Only getting the telemetry data, i.e., location and heart rate, in the above process, and then only initiated by a user of the website, operates to save battery life. The device waits for the FCM message and then only partially wakes up to obtain the requested telemetry data, thus saving battery life.
It is another feature of the present system and method that designated delegate(s) receive an SMS message if the battery reaches a predetermined “low” point, for example, the low battery charge point may be set anywhere between 5% and 25%. This allows the designated delegate(s) to contact the wearer of the device and/or a local assistant who can then ensure the device is charged.
We now turn to the motion monitoring and fall detection processes 700 of the inventive system and method as described in relevant part in FIG. 7. Minimizing battery drain is paramount in this process, so the device monitors motion while in the low activity, sleep state until confirmation of a fall is obtained.
A motion sensor hub 700 comprising a gyroscope and an accelerometer, preferably a 3-axis accelerometer is provided in operative communication with the device's processor and memory as shown in FIG. 1. An exemplary motion sensor is manufactured by Bosch, model BH160™ which is a low-power smart hub comprising a 3-axis gyroscope and an integrated 3-axis accelerometer. Thus, the motion sensor is capable of monitoring the rate of rotation of the device in space, i.e., the roll, pitch and yaw, as well as linear motion and gravitational forces in the x, y and z dimensions.
With reference now to FIG. 7, a significant movement threshold is predetermined and set within the device (not shown). As the device moves freely in space, the gyroscope and/or the 3-axis accelerometer of the motion sensor monitors the three-dimensional movements. If at least one movement is detected that exceeds the significant movement threshold at 702, the fall detection process at 800 (see FIG. 8) is initiated with monitoring of at least the accelerometer data provided by the motion sensor. Significantly, the device is not woken to a higher activity state until a fall is detected. During the fall detection process, the device is kept in a low power mode to save battery life.
If a fall is detected, i.e., confirmed, at 704, then a cancel screen appears on the device and a countdown initiates which lasts a predetermined time, e.g., 10 seconds at 706. If the cancel feature is actuated, e.g., a button is pressed, at 708, then the related emergency process is cancelled at 710, the battery status and location of the device are obtained at 712 and a fall cancellation message is sent to the remote or cloud-based server and service at 714 where it is stored for future reference and analysis if needed at 716.
If, however, the cancellation countdown reaches “0” as at 718, then the fall emergency process is initiated 720 by getting the device's location and battery status 712′. When this is completed, a fall event message is sent to the remote or cloud-based server and service 714′ where it is stored 716′. Initiation of the fall emergency process also comprises starting a phone call to the designated emergency center or health care provider 722 and an SMS message is sent to the designated delegate(s) 724 as those processes are described in connection with the emergency processing 500 of FIG. 5.

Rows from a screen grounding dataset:
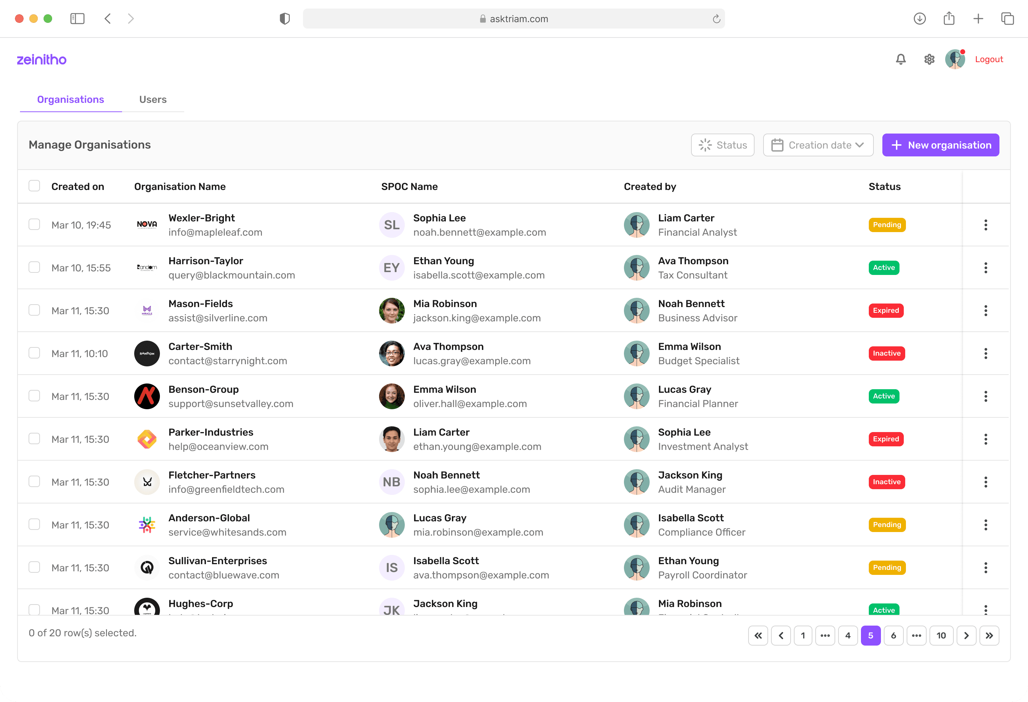Screen dimensions: 1028x702
Task: Select all rows with header checkbox
Action: pos(34,186)
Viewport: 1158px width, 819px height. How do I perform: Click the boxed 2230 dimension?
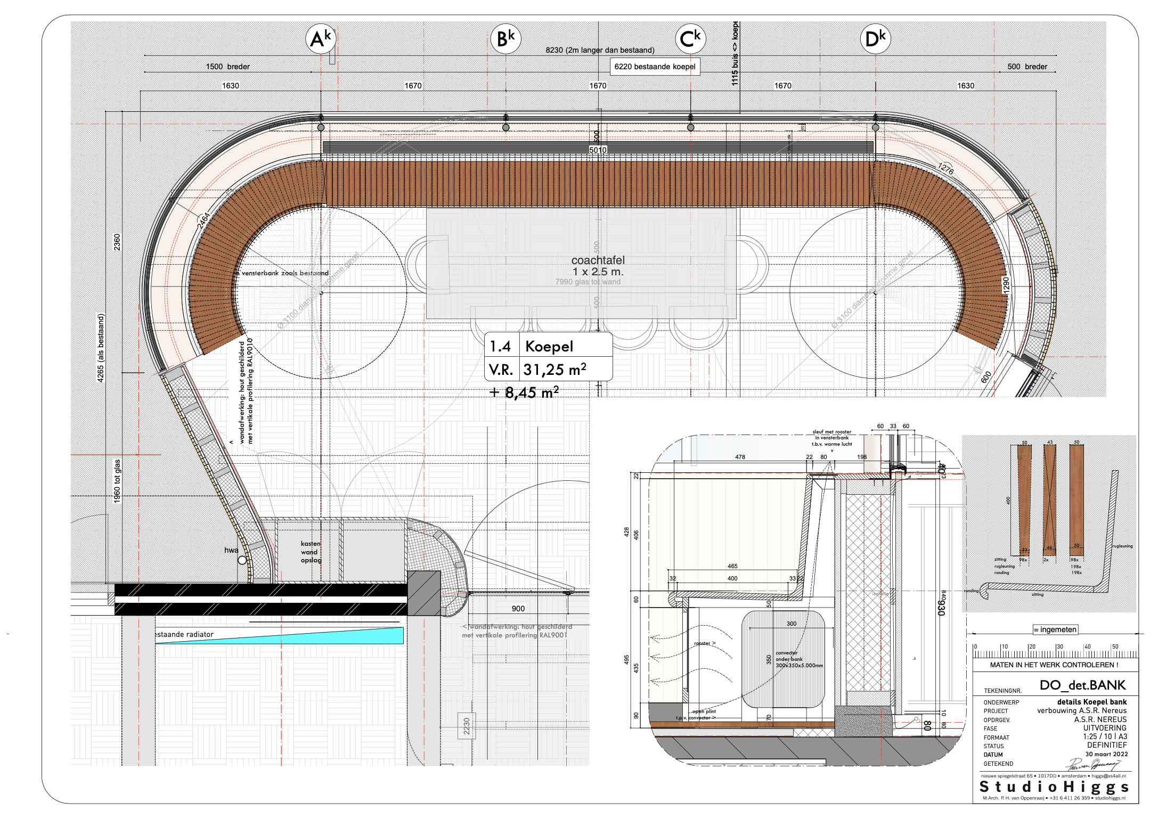pyautogui.click(x=467, y=726)
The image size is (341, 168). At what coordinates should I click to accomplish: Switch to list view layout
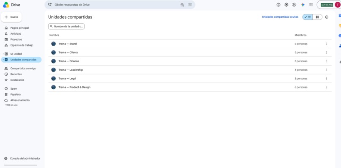click(x=308, y=17)
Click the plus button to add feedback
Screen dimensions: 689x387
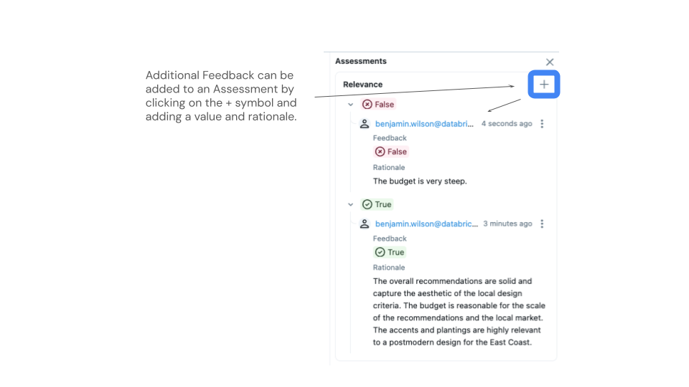coord(543,85)
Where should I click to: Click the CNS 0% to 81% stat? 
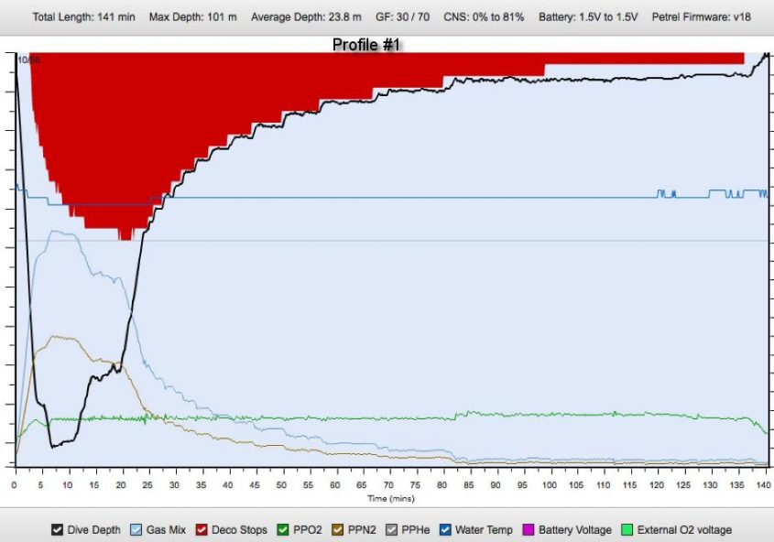coord(484,17)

TASK LIST.
1. In the listing, take the lines starting with the one that contains "Click the plus button to add feedback" and running through the end of the listing, and swap "Screen dimensions" for "Display size" with nothing else changed. Leave the pictures out of your answer.
2. Carry on the passage about the wearable device's fall detection and battery-saving processes from the point where it stops.

EXERCISE RESULTS.
1.
Click the plus button to add feedback
Display size: 689x387
coord(543,85)
Where should I click to: Click the CNS 0% to 81% stat? 
coord(484,17)

2.
As discussed above in connection with FIG. 7, the fall detection process 800 is initiated only after a significant movement is detected that exceeds the significant movement threshold 702. At this stage as shown in more detail in FIG. 8, the device 100 measures a plurality of x,y,z acceleration vectors, using the accelerometer of the motion sensor, occurring after the significant movement is detected at 802. For example 40 post-significant movement x,y,z acceleration vectors may be measured and stored in the device's memory and logged to storage on the device for error detection and analysis by the device's processor 10 using pre-programmed instructions stored on the device's internal memory 20. The processor 10 enables sensor trigger events to return accelerometer readings at a specified rate per second. The processor 10 sends a command to the accelerometer of the sensor hub 70 to return the data and the device processor calls the related programmed instructions or code as each data tuple (x, y, z) becomes available.
Once the plurality of post-significant x,y,z acceleration vectors has been captured by the motion sensor's accelerometer, the data is processed and analyzed on the processor using programmed instructions or code according to the following steps and as shown in FIGS. 8 and 9:
1. Two force vector thresholds are established and stored in the device's internal memory. Thus, a pre-event threshold value and a post-event threshold value are established.
If the pre-event threshold value is exceeded, then an initial free fall is detected. If the pre-event threshold is not exceeded, then a free fall is not detected.
An exemplary pre-event threshold value (or upper threshold value) may comprise approximately 30 m/s²or approximately 3 G's of force. An exemplary post-event threshold may comprise approximately 20 m/s²or approximately 2 G's of force.
If the post-event threshold value is not met, i.e., the force vector data is below the post-event threshold, then it is determined that the device (and the wearer) are at rest, potentially after having fallen. If the post-event threshold value is not exceeded, then the device's processor sets a global indicator, indicating that a potential fall is detected and that the accelerometer data must be analyzed to determine and validate if a real fall event has occurred.
2. The force vector is calculated for each of the plurality of post-significant x,yxz acceleration vectors using the following equation:
Vtot=(x ² +y ² +z ²)⁵. See step 806.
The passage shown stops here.